"""

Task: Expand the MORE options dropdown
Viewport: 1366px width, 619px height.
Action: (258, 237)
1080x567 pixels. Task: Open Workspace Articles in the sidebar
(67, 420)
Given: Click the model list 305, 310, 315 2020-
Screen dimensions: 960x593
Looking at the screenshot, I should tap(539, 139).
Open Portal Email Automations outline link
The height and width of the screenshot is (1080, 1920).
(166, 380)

"""

### SHORT TASK
Reproduce all of the rows above, switching each "Task" to "Instruction" and leaving everything else unchanged.

### TASK OUTPUT
Instruction: Expand the MORE options dropdown
Viewport: 1366px width, 619px height.
Action: (258, 237)
1080x567 pixels. Instruction: Open Workspace Articles in the sidebar
(67, 420)
Given: Click the model list 305, 310, 315 2020-
Screen dimensions: 960x593
Looking at the screenshot, I should tap(539, 139).
Open Portal Email Automations outline link
The height and width of the screenshot is (1080, 1920).
(166, 380)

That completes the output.